Our aim is to give every child at Hungerhill access to high quality arts opportunities, regardless of circumstance or background. All students are provided with the opportunity to have instrumental lessons and work towards graded music examinations, attend varied extra-curricular clubs and progress to KS4 music courses.
Miss N Crowder
Trust Director of Performing Arts
- Ensemble and solo performing skills on voice, percussion, keyboards, guitar, bass guitar and drum kit
- Solo performance of short pieces on voice and/or keyboards
- Music technology skills
- The ingredients of a piece of music and how these are used
- Reading and writing of staff notation
- How to create and develop musical ideas
- Knowledge of specific styles of music
How parents/carers can help to support their child's learning in Key Stage 3:
- Encouragement to complete retrieval tasks around key vocabulary and notation
- Provide listening opportunities and discussion around styles and artists that you/family members like
Level 2 Certificate in Performance for Music Practitioners
40% external assessment
60% internal assessment
Graded at Pass, Merit or Distinction
Outline of course content:
You will develop your performing skills through our individual tuition with a specialist teacher on your chosen instrument or voice (free of charge) in both a solo and ensemble capacity.

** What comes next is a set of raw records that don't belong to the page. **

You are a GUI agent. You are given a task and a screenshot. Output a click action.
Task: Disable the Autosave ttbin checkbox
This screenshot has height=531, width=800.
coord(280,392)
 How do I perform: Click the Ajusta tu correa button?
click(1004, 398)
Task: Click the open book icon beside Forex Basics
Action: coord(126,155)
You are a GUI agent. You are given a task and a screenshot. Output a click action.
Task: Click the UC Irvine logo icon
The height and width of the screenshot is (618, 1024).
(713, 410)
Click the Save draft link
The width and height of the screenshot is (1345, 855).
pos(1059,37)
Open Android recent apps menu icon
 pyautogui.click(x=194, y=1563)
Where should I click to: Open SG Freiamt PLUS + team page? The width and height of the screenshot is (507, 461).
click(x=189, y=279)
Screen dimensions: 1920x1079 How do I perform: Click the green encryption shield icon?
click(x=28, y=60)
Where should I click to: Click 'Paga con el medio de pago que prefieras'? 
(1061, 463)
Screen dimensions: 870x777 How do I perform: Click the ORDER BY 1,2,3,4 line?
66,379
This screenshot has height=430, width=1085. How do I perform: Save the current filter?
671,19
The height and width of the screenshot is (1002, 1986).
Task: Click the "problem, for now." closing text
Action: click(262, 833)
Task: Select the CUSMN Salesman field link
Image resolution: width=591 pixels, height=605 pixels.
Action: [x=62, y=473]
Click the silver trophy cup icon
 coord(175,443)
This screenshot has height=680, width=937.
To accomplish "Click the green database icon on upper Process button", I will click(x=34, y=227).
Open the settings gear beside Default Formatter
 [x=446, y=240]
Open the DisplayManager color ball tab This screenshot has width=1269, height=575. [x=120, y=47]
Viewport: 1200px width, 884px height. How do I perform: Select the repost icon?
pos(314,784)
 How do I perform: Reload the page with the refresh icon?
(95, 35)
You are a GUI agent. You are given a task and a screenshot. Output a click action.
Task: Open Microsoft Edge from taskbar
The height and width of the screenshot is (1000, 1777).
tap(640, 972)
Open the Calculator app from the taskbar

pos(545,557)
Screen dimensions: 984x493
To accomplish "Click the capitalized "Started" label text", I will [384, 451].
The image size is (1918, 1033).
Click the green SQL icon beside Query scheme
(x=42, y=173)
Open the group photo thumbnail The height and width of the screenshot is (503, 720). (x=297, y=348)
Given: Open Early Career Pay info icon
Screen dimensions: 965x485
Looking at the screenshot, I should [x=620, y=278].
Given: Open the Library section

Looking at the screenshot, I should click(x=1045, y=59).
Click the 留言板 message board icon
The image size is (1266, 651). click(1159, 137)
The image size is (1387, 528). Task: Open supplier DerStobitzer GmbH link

Outline of course structure:
Throughout the course you will develop the following skills/knowledge:
Careers using Music
Want to be a performer?
For those who play to the highest standards, opportunities occur worldwide in popular music contexts, theatres, as ‘session players’ at recording studios, and in classical orchestras.
Teaching music also offers job possibilities, including school teaching, peripatetic work, and private tuition.
Those with music ability and also other technical skills might consider sound engineering, recording, radio production, and broadcast work.
Working to promote events and music concerts may also appeal to those with a background in music.
Related jobs also include working in music shops, music journalism, and DJ’ing.
Music therapy is a small branch within the medical profession where music skills are occasionally used to help people address medical conditions.
For those wanting to study further within education, lots of schools/colleges offer Level 3 qualifications in both Music Practice and Music Technology.
Many Universities or specialist colleges (Leeds College of Music, BIMM) offer music degrees covering a wide range of skills and interests, e.g. performance, popular music, sound production, studio production, music business, event management.